▶ _Task instructions_
Every record below is to be restated word for word.

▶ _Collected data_
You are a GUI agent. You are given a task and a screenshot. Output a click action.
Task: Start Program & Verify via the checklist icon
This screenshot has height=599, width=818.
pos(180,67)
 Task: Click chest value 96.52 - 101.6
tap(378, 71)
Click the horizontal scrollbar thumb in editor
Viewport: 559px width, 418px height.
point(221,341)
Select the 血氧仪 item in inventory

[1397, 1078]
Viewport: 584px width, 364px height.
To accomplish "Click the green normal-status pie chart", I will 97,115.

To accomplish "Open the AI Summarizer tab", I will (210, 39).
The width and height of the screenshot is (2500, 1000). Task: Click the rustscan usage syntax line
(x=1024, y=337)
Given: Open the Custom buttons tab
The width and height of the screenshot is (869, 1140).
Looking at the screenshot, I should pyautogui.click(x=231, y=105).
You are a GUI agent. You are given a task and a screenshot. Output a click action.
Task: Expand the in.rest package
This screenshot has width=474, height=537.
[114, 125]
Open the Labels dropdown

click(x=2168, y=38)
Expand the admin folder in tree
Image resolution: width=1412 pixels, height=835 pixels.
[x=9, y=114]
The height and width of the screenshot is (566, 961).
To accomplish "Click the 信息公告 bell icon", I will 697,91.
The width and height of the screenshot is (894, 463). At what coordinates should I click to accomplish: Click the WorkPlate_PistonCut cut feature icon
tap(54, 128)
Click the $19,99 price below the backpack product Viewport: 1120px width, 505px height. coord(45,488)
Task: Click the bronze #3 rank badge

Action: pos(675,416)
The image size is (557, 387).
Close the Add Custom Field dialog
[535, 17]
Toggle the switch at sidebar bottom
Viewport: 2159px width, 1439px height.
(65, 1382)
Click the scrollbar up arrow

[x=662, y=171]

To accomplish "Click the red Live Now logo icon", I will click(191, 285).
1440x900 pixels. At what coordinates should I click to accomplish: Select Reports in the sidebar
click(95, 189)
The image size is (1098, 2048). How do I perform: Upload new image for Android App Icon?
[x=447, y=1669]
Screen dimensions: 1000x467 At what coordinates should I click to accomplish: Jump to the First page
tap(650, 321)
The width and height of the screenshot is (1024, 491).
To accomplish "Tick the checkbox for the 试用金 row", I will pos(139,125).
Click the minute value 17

▶ _Exercise output_
You are a GUI agent. You are given a task and a screenshot. Output a click action.
Task: Start Program & Verify via the checklist icon
This screenshot has height=599, width=818.
pos(180,67)
 Task: Click chest value 96.52 - 101.6
tap(378, 71)
Click the horizontal scrollbar thumb in editor
Viewport: 559px width, 418px height.
point(221,341)
Select the 血氧仪 item in inventory

[1397, 1078]
Viewport: 584px width, 364px height.
To accomplish "Click the green normal-status pie chart", I will 97,115.

To accomplish "Open the AI Summarizer tab", I will (210, 39).
The width and height of the screenshot is (2500, 1000). Task: Click the rustscan usage syntax line
(x=1024, y=337)
Given: Open the Custom buttons tab
The width and height of the screenshot is (869, 1140).
Looking at the screenshot, I should pyautogui.click(x=231, y=105).
You are a GUI agent. You are given a task and a screenshot. Output a click action.
Task: Expand the in.rest package
This screenshot has width=474, height=537.
[114, 125]
Open the Labels dropdown

click(x=2168, y=38)
Expand the admin folder in tree
Image resolution: width=1412 pixels, height=835 pixels.
[x=9, y=114]
The height and width of the screenshot is (566, 961).
To accomplish "Click the 信息公告 bell icon", I will 697,91.
The width and height of the screenshot is (894, 463). At what coordinates should I click to accomplish: Click the WorkPlate_PistonCut cut feature icon
tap(54, 128)
Click the $19,99 price below the backpack product Viewport: 1120px width, 505px height. coord(45,488)
Task: Click the bronze #3 rank badge

Action: pos(675,416)
The image size is (557, 387).
Close the Add Custom Field dialog
[535, 17]
Toggle the switch at sidebar bottom
Viewport: 2159px width, 1439px height.
(65, 1382)
Click the scrollbar up arrow

[x=662, y=171]

To accomplish "Click the red Live Now logo icon", I will click(191, 285).
1440x900 pixels. At what coordinates should I click to accomplish: Select Reports in the sidebar
click(95, 189)
The image size is (1098, 2048). How do I perform: Upload new image for Android App Icon?
[x=447, y=1669]
Screen dimensions: 1000x467 At what coordinates should I click to accomplish: Jump to the First page
tap(650, 321)
The width and height of the screenshot is (1024, 491).
To accomplish "Tick the checkbox for the 试用金 row", I will pos(139,125).
Click the minute value 17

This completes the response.